I got this while playing a bit with pspice :
In simulation it promises to be a class-AB N-channel amplifier circuit with no cross-conduction and very efficient rail-to-rail output, but who knows how well this would work with real devices...
I'll build a prototype as soon as I get some cheap IRF640 or similar [I'm looking also at BUZ32]. The 9V and 12.5V supplies are to be implemented with precise TL431 regulators. The magnitude of the 15V supply actually sets the bias of the output stage so I may implement it with a Vbe multiplier. The regulators referenced to the output will be supplied through classic bootstraping
The gates are driven in an SMPS-ish way forcing allways faster turn-off than turn-on times. This is how the simulation looks when driving the output rail to rail at 10Khz into hard clipping
And this is how the simulation looks when operating under normal conditions at 10Khz. Predicted THD is below 0.015%
nice design, but in practice two pairs of IRF640 is not enough with 90V rails. Try to use IRFP260N! Two pairs will take off Your hair, when You turn up the volume :D
Another idea: I don't think that Q3, and Q6 is necessary. Simply put the bias diodes into the collector of the VAS, and the inverter. I think, that the push-pull emitter followers has enough current amplifying rate.

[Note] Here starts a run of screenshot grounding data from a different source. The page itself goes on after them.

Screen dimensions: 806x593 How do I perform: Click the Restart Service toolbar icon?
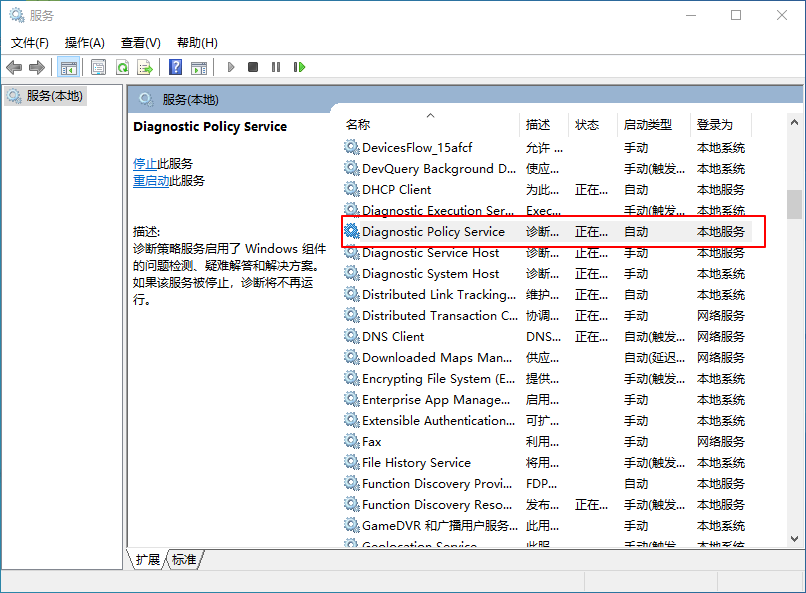[x=298, y=67]
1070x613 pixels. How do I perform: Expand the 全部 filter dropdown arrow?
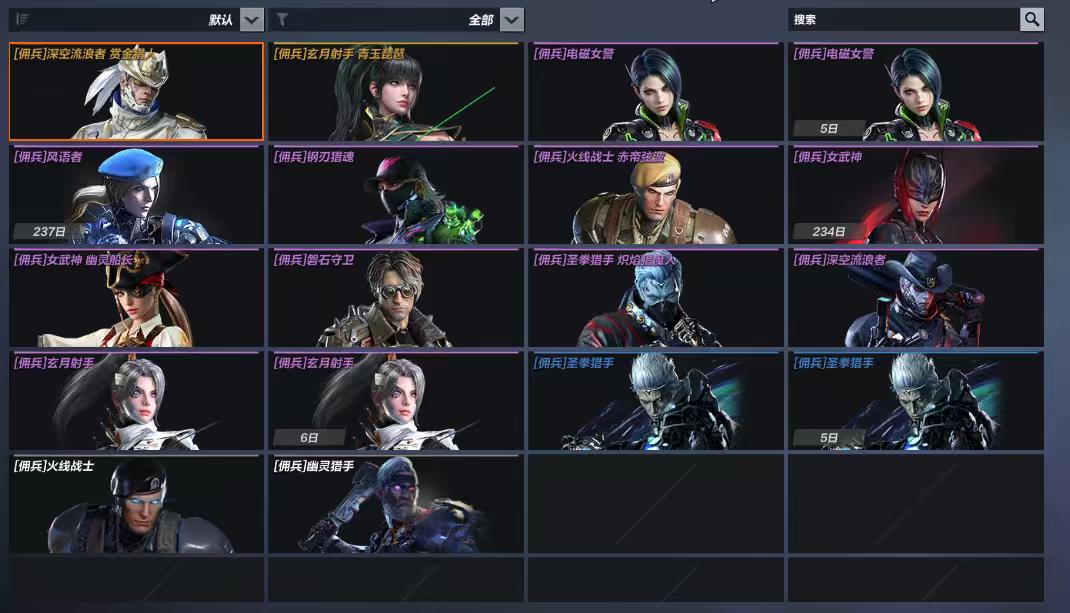[x=512, y=20]
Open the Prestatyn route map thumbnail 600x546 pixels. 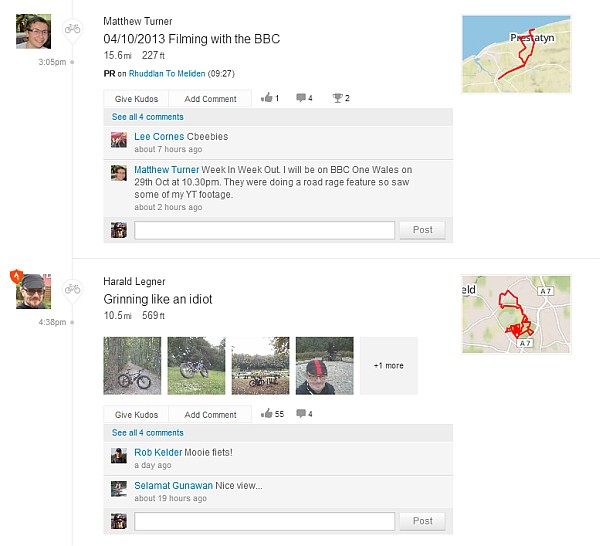(x=516, y=54)
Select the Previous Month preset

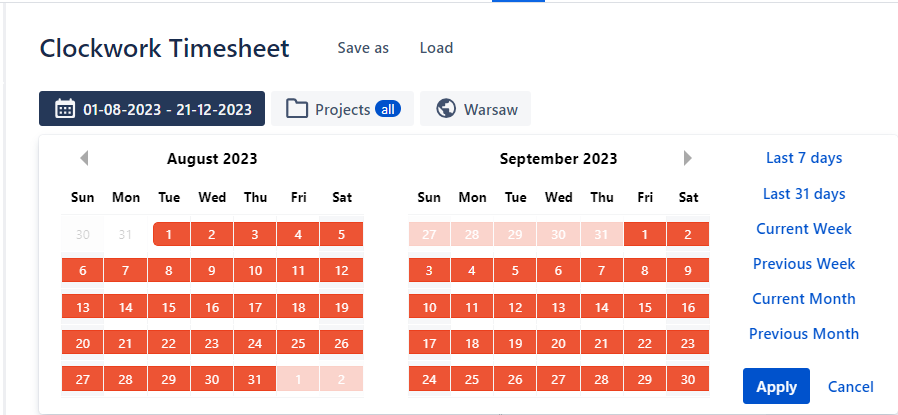(x=804, y=334)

I guess that the 47 ohm resistors (R2, R5) is checked by the simulation. This resistors looks strange to me I would use two 22 ohms in symmetrical configuration.....

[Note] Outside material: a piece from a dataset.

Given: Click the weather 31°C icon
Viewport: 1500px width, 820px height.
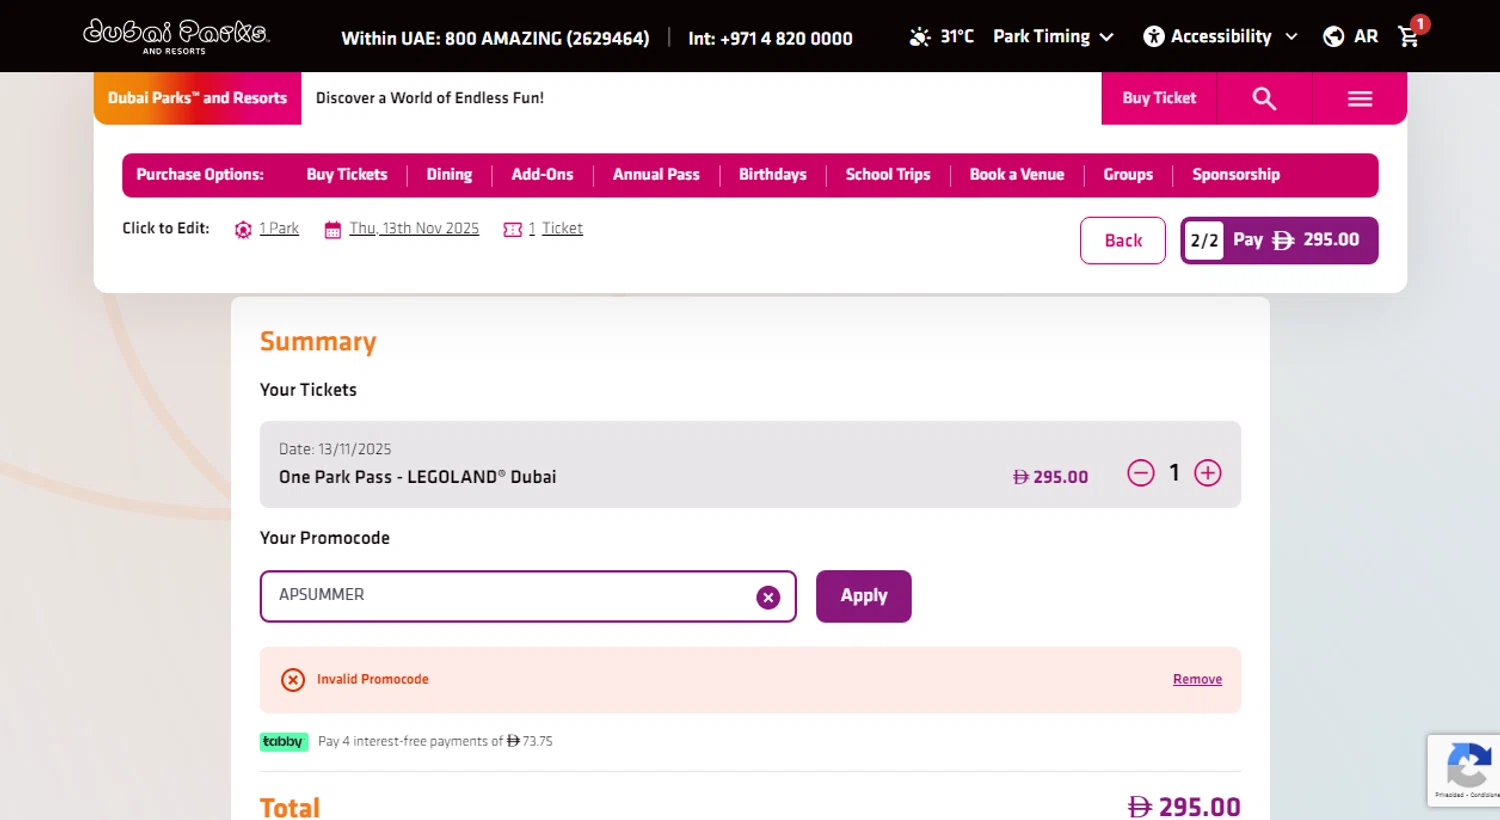Looking at the screenshot, I should (920, 37).
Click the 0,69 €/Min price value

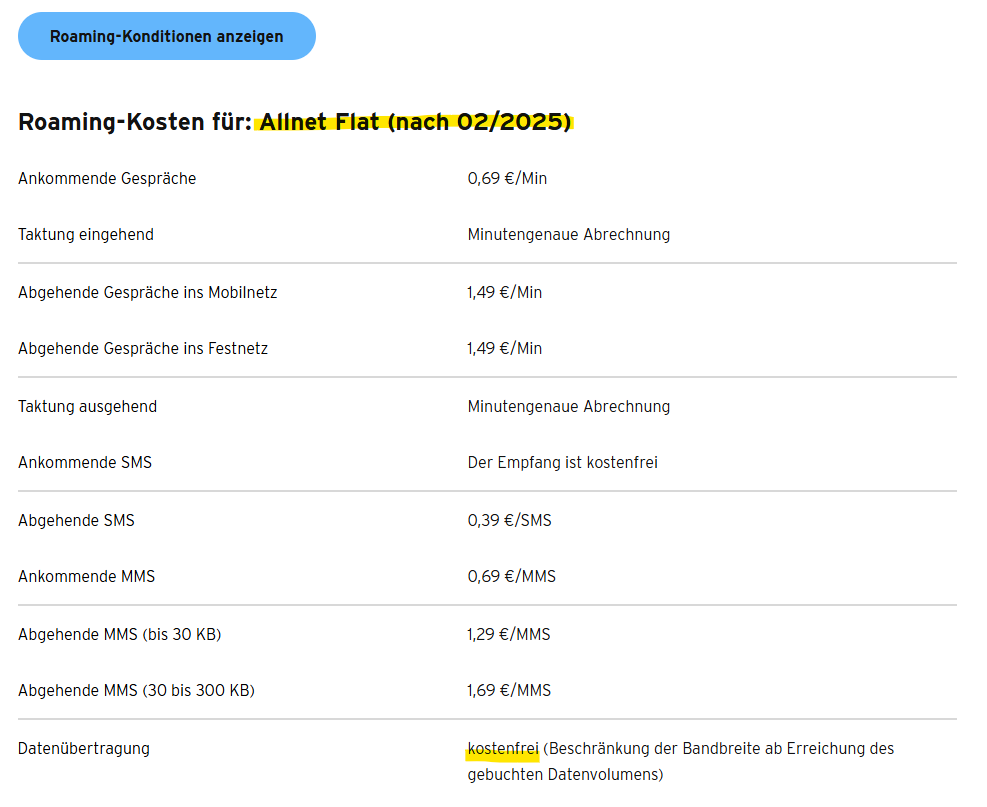(x=507, y=179)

I actually want to reduce costs by taking advantage of the absence of second breakdown in MOSFETs, not to expend a fortune in 10 or more pairs of output devices like others did [I wouldn't have enough money to buy such an amount of $5 mosfets anyway...]

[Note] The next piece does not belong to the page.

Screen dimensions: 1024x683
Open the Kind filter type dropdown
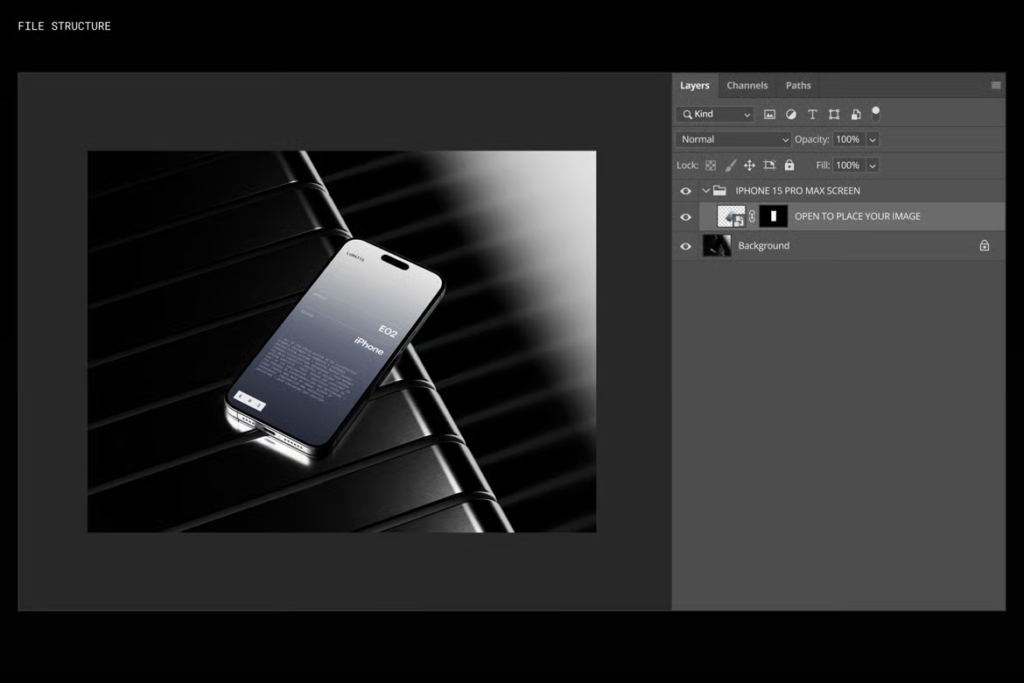click(715, 114)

I will abandon this project if it doesn't allow for higher output power with less output devices at less cost in comparison with bipolar transistors. Actually I hate MOSFETs in linear applications and I have in mind that four pairs of old & cheap MJ15024/MJ15025 are just enough to reliably drive 4 ohms with +-90 rails provided enough heatsinking. And the main problem in this situation is still SOA since each device in normal operation won't dissipate more than 20W average and 50W in worst case conditions, but 250W devices have to be used in order to get decent SOA
Provided these dissipation figures [20W average, 50W worst case], I'm trying to drive 4 ohms with 90V rails and just 4 pairs of IRF640 or similar cheap TO-220 devices
About Q3 and Q6 : At first they weren't in the schematic but after adding them to the simulation I got 30º extra phase margin at 2,5Mhz and no more parasitistic oscillations. This suggests that the 'weak' output of the VAS is not enough to drive the BD139/BD140 buffers with decent bandwith
The purpose of R2 and R5 is to provide asymetric drive with faster gate discharge and slower gate charge. I borrowed this approach from my SMPS designs and it appears to prevent cross-conduction even in square-wave output conditions
Anyway, I have to test it with real components...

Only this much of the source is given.